■ The problem: Begin at the line with "Instruction: Switch to the Start tab" and write out every line after it, exactly, through the last line below, adding nothing.

■ Exercise input:
┌────────
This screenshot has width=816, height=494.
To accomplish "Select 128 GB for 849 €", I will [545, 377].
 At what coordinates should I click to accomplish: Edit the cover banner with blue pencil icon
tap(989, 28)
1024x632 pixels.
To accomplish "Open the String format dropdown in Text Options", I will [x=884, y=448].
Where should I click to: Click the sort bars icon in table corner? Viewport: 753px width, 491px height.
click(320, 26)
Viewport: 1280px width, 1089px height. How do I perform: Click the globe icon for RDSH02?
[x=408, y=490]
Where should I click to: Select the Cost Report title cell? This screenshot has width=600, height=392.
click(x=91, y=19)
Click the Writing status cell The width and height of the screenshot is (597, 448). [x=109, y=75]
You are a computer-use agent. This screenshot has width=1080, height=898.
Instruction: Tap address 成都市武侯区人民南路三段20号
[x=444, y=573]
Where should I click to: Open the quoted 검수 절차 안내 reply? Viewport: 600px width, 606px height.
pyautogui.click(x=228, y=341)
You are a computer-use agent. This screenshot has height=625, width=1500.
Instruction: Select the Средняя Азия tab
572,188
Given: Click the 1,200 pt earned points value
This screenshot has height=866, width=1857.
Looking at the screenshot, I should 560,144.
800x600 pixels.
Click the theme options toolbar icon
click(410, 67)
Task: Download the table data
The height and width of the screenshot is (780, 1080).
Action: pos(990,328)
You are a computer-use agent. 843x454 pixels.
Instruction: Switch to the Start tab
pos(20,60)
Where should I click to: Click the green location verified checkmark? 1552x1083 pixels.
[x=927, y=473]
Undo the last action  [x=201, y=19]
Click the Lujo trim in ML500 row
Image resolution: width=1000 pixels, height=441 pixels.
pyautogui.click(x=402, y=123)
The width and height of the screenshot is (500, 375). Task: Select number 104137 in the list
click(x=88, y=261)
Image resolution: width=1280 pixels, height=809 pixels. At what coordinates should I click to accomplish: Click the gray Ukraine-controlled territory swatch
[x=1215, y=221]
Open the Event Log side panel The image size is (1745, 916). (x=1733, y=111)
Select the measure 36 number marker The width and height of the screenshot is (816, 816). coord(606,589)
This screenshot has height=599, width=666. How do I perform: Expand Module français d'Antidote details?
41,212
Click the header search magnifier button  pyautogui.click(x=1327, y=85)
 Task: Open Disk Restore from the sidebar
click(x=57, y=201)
└────────
■ Expected answer:
Instruction: Switch to the Start tab
pos(20,60)
Where should I click to: Click the green location verified checkmark? 1552x1083 pixels.
[x=927, y=473]
Undo the last action  [x=201, y=19]
Click the Lujo trim in ML500 row
Image resolution: width=1000 pixels, height=441 pixels.
pyautogui.click(x=402, y=123)
The width and height of the screenshot is (500, 375). Task: Select number 104137 in the list
click(x=88, y=261)
Image resolution: width=1280 pixels, height=809 pixels. At what coordinates should I click to accomplish: Click the gray Ukraine-controlled territory swatch
[x=1215, y=221]
Open the Event Log side panel The image size is (1745, 916). (x=1733, y=111)
Select the measure 36 number marker The width and height of the screenshot is (816, 816). coord(606,589)
This screenshot has height=599, width=666. How do I perform: Expand Module français d'Antidote details?
41,212
Click the header search magnifier button  pyautogui.click(x=1327, y=85)
 Task: Open Disk Restore from the sidebar
click(x=57, y=201)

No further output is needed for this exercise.